Rewrite these records in full, changing "GUI agent" to "GUI assistant" everywhere it occurs and leaving everything else the same.

(Target position records)
'''

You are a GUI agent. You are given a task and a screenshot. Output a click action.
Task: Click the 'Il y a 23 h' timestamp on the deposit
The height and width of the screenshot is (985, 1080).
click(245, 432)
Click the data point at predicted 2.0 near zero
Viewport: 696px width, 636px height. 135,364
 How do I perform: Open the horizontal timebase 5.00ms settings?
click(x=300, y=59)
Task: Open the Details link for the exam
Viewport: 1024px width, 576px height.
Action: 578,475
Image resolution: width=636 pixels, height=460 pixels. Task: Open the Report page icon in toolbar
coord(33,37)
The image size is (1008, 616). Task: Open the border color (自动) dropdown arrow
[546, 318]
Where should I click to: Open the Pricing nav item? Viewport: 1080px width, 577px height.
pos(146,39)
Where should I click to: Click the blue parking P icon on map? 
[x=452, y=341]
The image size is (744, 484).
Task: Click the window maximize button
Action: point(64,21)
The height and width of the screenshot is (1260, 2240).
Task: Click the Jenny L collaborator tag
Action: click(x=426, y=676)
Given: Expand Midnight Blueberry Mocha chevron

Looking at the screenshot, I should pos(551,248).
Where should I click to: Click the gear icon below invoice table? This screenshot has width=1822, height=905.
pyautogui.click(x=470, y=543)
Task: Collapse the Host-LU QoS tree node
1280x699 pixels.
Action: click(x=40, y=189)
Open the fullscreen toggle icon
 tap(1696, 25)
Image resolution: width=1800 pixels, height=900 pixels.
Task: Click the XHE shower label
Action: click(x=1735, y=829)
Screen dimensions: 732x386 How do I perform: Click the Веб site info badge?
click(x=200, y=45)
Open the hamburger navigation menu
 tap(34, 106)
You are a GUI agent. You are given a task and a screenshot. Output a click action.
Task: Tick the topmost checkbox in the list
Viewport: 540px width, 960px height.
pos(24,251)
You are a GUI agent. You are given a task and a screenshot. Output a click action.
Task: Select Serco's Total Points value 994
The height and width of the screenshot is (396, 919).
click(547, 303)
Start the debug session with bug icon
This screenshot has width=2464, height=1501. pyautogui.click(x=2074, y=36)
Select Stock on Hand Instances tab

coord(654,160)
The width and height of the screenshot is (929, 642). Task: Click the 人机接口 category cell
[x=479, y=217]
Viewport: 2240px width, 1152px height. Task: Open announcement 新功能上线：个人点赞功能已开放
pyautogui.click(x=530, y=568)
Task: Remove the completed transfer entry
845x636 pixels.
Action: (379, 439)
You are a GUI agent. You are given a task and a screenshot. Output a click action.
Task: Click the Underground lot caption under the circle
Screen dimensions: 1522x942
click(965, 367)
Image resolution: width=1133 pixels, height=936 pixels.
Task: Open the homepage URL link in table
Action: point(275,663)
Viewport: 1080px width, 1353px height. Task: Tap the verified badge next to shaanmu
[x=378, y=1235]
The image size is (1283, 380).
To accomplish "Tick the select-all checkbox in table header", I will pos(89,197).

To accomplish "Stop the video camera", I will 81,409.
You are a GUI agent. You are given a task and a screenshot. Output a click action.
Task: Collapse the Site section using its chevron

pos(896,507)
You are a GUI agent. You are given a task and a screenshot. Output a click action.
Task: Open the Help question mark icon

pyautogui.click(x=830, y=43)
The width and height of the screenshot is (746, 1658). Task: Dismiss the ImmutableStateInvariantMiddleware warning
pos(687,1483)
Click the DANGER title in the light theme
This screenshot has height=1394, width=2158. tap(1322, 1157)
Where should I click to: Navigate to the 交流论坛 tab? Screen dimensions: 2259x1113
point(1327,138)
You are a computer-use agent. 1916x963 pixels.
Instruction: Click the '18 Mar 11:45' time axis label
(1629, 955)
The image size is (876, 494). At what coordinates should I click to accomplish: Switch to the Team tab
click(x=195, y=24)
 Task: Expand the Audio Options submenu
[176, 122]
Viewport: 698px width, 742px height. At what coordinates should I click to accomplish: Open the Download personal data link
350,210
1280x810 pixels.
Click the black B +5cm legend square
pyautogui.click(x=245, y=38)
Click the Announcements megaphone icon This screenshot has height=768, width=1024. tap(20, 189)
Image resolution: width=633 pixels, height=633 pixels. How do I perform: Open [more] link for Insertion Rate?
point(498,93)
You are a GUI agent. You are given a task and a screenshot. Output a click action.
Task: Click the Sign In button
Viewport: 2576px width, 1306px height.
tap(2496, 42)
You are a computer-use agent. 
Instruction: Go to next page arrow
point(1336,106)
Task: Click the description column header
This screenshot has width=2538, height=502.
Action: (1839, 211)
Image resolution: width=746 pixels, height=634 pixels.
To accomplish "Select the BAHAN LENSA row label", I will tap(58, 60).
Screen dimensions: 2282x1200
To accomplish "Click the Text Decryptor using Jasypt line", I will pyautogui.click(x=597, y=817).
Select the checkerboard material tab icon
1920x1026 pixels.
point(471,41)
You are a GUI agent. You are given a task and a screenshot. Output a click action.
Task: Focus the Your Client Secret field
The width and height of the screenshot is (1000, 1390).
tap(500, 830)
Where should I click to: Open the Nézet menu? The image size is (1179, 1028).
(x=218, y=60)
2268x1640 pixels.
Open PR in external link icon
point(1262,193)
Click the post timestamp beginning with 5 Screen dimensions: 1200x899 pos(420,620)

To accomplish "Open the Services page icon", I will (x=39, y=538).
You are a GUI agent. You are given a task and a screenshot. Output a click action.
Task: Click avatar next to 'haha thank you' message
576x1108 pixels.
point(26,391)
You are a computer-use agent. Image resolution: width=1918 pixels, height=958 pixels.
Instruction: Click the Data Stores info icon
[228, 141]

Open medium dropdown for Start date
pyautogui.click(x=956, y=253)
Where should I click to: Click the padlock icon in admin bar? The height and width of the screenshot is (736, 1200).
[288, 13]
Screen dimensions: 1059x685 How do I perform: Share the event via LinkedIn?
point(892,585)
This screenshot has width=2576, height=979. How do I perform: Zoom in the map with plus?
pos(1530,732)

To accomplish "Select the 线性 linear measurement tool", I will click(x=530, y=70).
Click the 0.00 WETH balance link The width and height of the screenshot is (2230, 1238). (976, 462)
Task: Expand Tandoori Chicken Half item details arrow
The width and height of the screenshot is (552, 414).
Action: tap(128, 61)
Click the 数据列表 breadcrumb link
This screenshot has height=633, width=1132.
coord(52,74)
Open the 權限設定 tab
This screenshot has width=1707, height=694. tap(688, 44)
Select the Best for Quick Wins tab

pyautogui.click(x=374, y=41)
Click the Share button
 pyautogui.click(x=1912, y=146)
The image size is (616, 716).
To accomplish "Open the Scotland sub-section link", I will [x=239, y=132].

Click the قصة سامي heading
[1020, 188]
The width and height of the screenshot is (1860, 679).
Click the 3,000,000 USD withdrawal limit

'''

RESULT FOR THIS TASK:
You are a GUI assistant. You are given a task and a screenshot. Output a click action.
Task: Click the 'Il y a 23 h' timestamp on the deposit
The height and width of the screenshot is (985, 1080).
click(245, 432)
Click the data point at predicted 2.0 near zero
Viewport: 696px width, 636px height. 135,364
 How do I perform: Open the horizontal timebase 5.00ms settings?
click(x=300, y=59)
Task: Open the Details link for the exam
Viewport: 1024px width, 576px height.
Action: 578,475
Image resolution: width=636 pixels, height=460 pixels. Task: Open the Report page icon in toolbar
coord(33,37)
The image size is (1008, 616). Task: Open the border color (自动) dropdown arrow
[546, 318]
Where should I click to: Open the Pricing nav item? Viewport: 1080px width, 577px height.
pos(146,39)
Where should I click to: Click the blue parking P icon on map? 
[x=452, y=341]
The image size is (744, 484).
Task: Click the window maximize button
Action: point(64,21)
The height and width of the screenshot is (1260, 2240).
Task: Click the Jenny L collaborator tag
Action: click(x=426, y=676)
Given: Expand Midnight Blueberry Mocha chevron

Looking at the screenshot, I should pos(551,248).
Where should I click to: Click the gear icon below invoice table? This screenshot has width=1822, height=905.
pyautogui.click(x=470, y=543)
Task: Collapse the Host-LU QoS tree node
1280x699 pixels.
Action: click(x=40, y=189)
Open the fullscreen toggle icon
 tap(1696, 25)
Image resolution: width=1800 pixels, height=900 pixels.
Task: Click the XHE shower label
Action: click(x=1735, y=829)
Screen dimensions: 732x386 How do I perform: Click the Веб site info badge?
click(x=200, y=45)
Open the hamburger navigation menu
 tap(34, 106)
You are a GUI assistant. You are given a task and a screenshot. Output a click action.
Task: Tick the topmost checkbox in the list
Viewport: 540px width, 960px height.
pos(24,251)
You are a GUI assistant. You are given a task and a screenshot. Output a click action.
Task: Select Serco's Total Points value 994
The height and width of the screenshot is (396, 919).
click(547, 303)
Start the debug session with bug icon
This screenshot has width=2464, height=1501. pyautogui.click(x=2074, y=36)
Select Stock on Hand Instances tab

coord(654,160)
The width and height of the screenshot is (929, 642). Task: Click the 人机接口 category cell
[x=479, y=217]
Viewport: 2240px width, 1152px height. Task: Open announcement 新功能上线：个人点赞功能已开放
pyautogui.click(x=530, y=568)
Task: Remove the completed transfer entry
845x636 pixels.
Action: (379, 439)
You are a GUI assistant. You are given a task and a screenshot. Output a click action.
Task: Click the Underground lot caption under the circle
Screen dimensions: 1522x942
click(965, 367)
Image resolution: width=1133 pixels, height=936 pixels.
Task: Open the homepage URL link in table
Action: point(275,663)
Viewport: 1080px width, 1353px height. Task: Tap the verified badge next to shaanmu
[x=378, y=1235]
The image size is (1283, 380).
To accomplish "Tick the select-all checkbox in table header", I will pos(89,197).

To accomplish "Stop the video camera", I will 81,409.
You are a GUI assistant. You are given a task and a screenshot. Output a click action.
Task: Collapse the Site section using its chevron

pos(896,507)
You are a GUI assistant. You are given a task and a screenshot. Output a click action.
Task: Open the Help question mark icon

pyautogui.click(x=830, y=43)
The width and height of the screenshot is (746, 1658). Task: Dismiss the ImmutableStateInvariantMiddleware warning
pos(687,1483)
Click the DANGER title in the light theme
This screenshot has height=1394, width=2158. tap(1322, 1157)
Where should I click to: Navigate to the 交流论坛 tab? Screen dimensions: 2259x1113
point(1327,138)
You are a computer-use agent. 1916x963 pixels.
Instruction: Click the '18 Mar 11:45' time axis label
(1629, 955)
The image size is (876, 494). At what coordinates should I click to accomplish: Switch to the Team tab
click(x=195, y=24)
 Task: Expand the Audio Options submenu
[176, 122]
Viewport: 698px width, 742px height. At what coordinates should I click to accomplish: Open the Download personal data link
350,210
1280x810 pixels.
Click the black B +5cm legend square
pyautogui.click(x=245, y=38)
Click the Announcements megaphone icon This screenshot has height=768, width=1024. tap(20, 189)
Image resolution: width=633 pixels, height=633 pixels. How do I perform: Open [more] link for Insertion Rate?
point(498,93)
You are a GUI assistant. You are given a task and a screenshot. Output a click action.
Task: Click the Sign In button
Viewport: 2576px width, 1306px height.
tap(2496, 42)
You are a computer-use agent. 
Instruction: Go to next page arrow
point(1336,106)
Task: Click the description column header
This screenshot has width=2538, height=502.
Action: (1839, 211)
Image resolution: width=746 pixels, height=634 pixels.
To accomplish "Select the BAHAN LENSA row label", I will tap(58, 60).
Screen dimensions: 2282x1200
To accomplish "Click the Text Decryptor using Jasypt line", I will pyautogui.click(x=597, y=817).
Select the checkerboard material tab icon
1920x1026 pixels.
point(471,41)
You are a GUI assistant. You are given a task and a screenshot. Output a click action.
Task: Focus the Your Client Secret field
The width and height of the screenshot is (1000, 1390).
tap(500, 830)
Where should I click to: Open the Nézet menu? The image size is (1179, 1028).
(x=218, y=60)
2268x1640 pixels.
Open PR in external link icon
point(1262,193)
Click the post timestamp beginning with 5 Screen dimensions: 1200x899 pos(420,620)

To accomplish "Open the Services page icon", I will (x=39, y=538).
You are a GUI assistant. You are given a task and a screenshot. Output a click action.
Task: Click avatar next to 'haha thank you' message
576x1108 pixels.
point(26,391)
You are a computer-use agent. Image resolution: width=1918 pixels, height=958 pixels.
Instruction: Click the Data Stores info icon
[228, 141]

Open medium dropdown for Start date
pyautogui.click(x=956, y=253)
Where should I click to: Click the padlock icon in admin bar? The height and width of the screenshot is (736, 1200).
[288, 13]
Screen dimensions: 1059x685 How do I perform: Share the event via LinkedIn?
point(892,585)
This screenshot has width=2576, height=979. How do I perform: Zoom in the map with plus?
pos(1530,732)

To accomplish "Select the 线性 linear measurement tool", I will click(x=530, y=70).
Click the 0.00 WETH balance link The width and height of the screenshot is (2230, 1238). (976, 462)
Task: Expand Tandoori Chicken Half item details arrow
The width and height of the screenshot is (552, 414).
Action: tap(128, 61)
Click the 数据列表 breadcrumb link
This screenshot has height=633, width=1132.
coord(52,74)
Open the 權限設定 tab
This screenshot has width=1707, height=694. tap(688, 44)
Select the Best for Quick Wins tab

pyautogui.click(x=374, y=41)
Click the Share button
 pyautogui.click(x=1912, y=146)
The image size is (616, 716).
To accomplish "Open the Scotland sub-section link", I will [x=239, y=132].

Click the قصة سامي heading
[1020, 188]
The width and height of the screenshot is (1860, 679).
Click the 3,000,000 USD withdrawal limit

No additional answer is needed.